Goal of the exercise: Return every line from the records below with the string "agent".

Given information:
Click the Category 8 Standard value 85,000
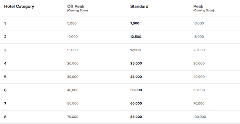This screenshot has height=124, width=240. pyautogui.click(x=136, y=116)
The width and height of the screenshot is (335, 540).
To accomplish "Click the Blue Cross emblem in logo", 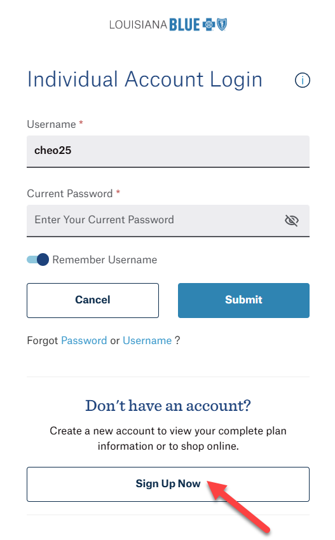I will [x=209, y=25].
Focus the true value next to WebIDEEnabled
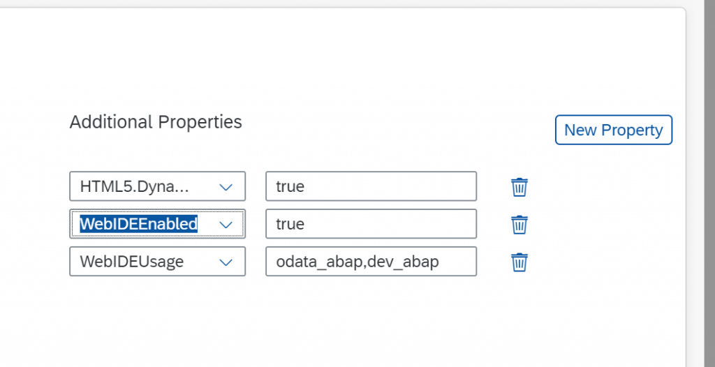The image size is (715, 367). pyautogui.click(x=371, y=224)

--

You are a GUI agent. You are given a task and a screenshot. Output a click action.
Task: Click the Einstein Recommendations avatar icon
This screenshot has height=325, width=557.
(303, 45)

---

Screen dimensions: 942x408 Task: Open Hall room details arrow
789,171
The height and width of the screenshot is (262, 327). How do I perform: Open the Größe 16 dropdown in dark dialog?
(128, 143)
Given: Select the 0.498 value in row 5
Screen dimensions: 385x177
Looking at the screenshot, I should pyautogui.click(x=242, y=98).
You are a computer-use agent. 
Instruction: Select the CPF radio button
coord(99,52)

Expected output:
You are a GUI agent. You are given a task and a screenshot. Output a click action.
You are a computer-use agent. 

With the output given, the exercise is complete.